### Stated goal 1
Quote the article on Iran and ISIS, everything from "Realising their error, the" down to "launching a coup.".
====== Page ======
Don't be fooled: Iran and the West don't have common interests when it comes to defeating ISIS
In the Guardian this morning, Jonathan Steele has written an article defending President Barack Obama’s Iran policy. Steele allows others to make his points for him, but he contributes to a narrative in which rapprochement with Iran is a worthy policy – even as the President formally denies that the Iran negotiations are about anything other than the nuclear-weapons program.
Steele writes:
“In Iraq, [Iranian officials] insist, Iran is a force for stability, helping [Iraqi prime minister] Haider al-Abadi’s government militarily while urging it to be more attentive to Sunni concerns – just as Washington is,” Steele writes.
This is nonsense. In 2008, after the US ‘surge’, violence in Iraq was down 90 per cent, and the political process had begun to work. This was achieved by separating the Sunni Arab tribes of western Iraq from al-Qaeda in Mesopotamia (AQM), the forerunner to the Islamic State (ISIS).
The tribes were beneficiaries of Saddam Hussein’s regime and had resented their loss of income and status; they had also feared domination by Iraq’s Shi’a majority and by Iran, and looked on AQM/ISIS as a means to restore their power in Baghdad.
Realising their error, the tribes rose against AQM/ISIS, and with US support, the tribal militias secured order in their own districts, providing security against the Salafi-jihadists and majoritarian persecution. The US ensured the Sahwa (Awakening) militias were kept supplied and that the Shi’a-led government was protected from the Sunni militias launching a coup.
With the US withdrawal at the end of 2011, however, the then-prime Minister of Iraq Nouri al-Maliki was able to consolidate a sectarian autocracy that was increasingly dependent on Iran. Maliki witch-hunted the Sunnis out of the government, violently suppressed a Sunni protest movement, and drove the Sahwa to destruction, opening a security vacuum that ISIS filled.
====== Entries ======
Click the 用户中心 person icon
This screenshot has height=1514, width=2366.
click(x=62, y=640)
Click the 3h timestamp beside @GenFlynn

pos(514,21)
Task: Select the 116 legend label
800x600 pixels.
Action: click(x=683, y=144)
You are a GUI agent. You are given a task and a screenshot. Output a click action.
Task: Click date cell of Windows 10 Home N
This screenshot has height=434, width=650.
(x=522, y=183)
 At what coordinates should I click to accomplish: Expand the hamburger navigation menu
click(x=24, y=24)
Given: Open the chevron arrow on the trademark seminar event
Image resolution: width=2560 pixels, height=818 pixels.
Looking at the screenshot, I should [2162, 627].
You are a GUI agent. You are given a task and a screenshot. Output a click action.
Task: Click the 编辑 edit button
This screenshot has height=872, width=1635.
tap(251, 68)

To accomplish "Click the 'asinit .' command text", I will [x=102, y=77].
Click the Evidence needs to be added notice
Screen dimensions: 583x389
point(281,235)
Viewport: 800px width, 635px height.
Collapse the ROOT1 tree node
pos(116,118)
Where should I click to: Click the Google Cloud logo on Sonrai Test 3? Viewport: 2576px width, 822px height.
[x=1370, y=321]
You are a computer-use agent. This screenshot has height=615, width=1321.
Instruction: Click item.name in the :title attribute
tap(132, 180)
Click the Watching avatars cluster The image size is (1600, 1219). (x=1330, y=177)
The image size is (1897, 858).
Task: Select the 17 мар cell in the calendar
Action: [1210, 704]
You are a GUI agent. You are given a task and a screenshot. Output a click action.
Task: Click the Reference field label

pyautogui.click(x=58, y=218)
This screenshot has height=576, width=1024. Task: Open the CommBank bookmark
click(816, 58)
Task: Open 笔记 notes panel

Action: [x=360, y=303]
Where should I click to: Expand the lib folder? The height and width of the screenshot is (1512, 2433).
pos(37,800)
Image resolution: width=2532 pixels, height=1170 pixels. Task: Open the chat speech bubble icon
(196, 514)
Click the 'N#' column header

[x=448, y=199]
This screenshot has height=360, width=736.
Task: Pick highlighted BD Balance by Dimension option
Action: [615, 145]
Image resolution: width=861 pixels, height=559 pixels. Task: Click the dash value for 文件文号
======
### Stated goal 2
Can you swap "GUI agent" for "interface agent" throughout the records above, leaving everything else in those records unchanged?

### Expected answer 1
Realising their error, the tribes rose against AQM/ISIS, and with US support, the tribal militias secured order in their own districts, providing security against the Salafi-jihadists and majoritarian persecution. The US ensured the Sahwa (Awakening) militias were kept supplied and that the Shi’a-led government was protected from the Sunni militias launching a coup.

### Expected answer 2
Click the 用户中心 person icon
This screenshot has height=1514, width=2366.
click(x=62, y=640)
Click the 3h timestamp beside @GenFlynn

pos(514,21)
Task: Select the 116 legend label
800x600 pixels.
Action: click(x=683, y=144)
You are a interface agent. You are given a task and a screenshot. Output a click action.
Task: Click date cell of Windows 10 Home N
This screenshot has height=434, width=650.
(x=522, y=183)
 At what coordinates should I click to accomplish: Expand the hamburger navigation menu
click(x=24, y=24)
Given: Open the chevron arrow on the trademark seminar event
Image resolution: width=2560 pixels, height=818 pixels.
Looking at the screenshot, I should [2162, 627].
You are a interface agent. You are given a task and a screenshot. Output a click action.
Task: Click the 编辑 edit button
This screenshot has height=872, width=1635.
tap(251, 68)

To accomplish "Click the 'asinit .' command text", I will [x=102, y=77].
Click the Evidence needs to be added notice
Screen dimensions: 583x389
point(281,235)
Viewport: 800px width, 635px height.
Collapse the ROOT1 tree node
pos(116,118)
Where should I click to: Click the Google Cloud logo on Sonrai Test 3? Viewport: 2576px width, 822px height.
[x=1370, y=321]
You are a computer-use agent. This screenshot has height=615, width=1321.
Instruction: Click item.name in the :title attribute
tap(132, 180)
Click the Watching avatars cluster The image size is (1600, 1219). (x=1330, y=177)
The image size is (1897, 858).
Task: Select the 17 мар cell in the calendar
Action: [1210, 704]
You are a interface agent. You are given a task and a screenshot. Output a click action.
Task: Click the Reference field label

pyautogui.click(x=58, y=218)
This screenshot has height=576, width=1024. Task: Open the CommBank bookmark
click(816, 58)
Task: Open 笔记 notes panel

Action: [x=360, y=303]
Where should I click to: Expand the lib folder? The height and width of the screenshot is (1512, 2433).
pos(37,800)
Image resolution: width=2532 pixels, height=1170 pixels. Task: Open the chat speech bubble icon
(196, 514)
Click the 'N#' column header

[x=448, y=199]
This screenshot has height=360, width=736.
Task: Pick highlighted BD Balance by Dimension option
Action: [615, 145]
Image resolution: width=861 pixels, height=559 pixels. Task: Click the dash value for 文件文号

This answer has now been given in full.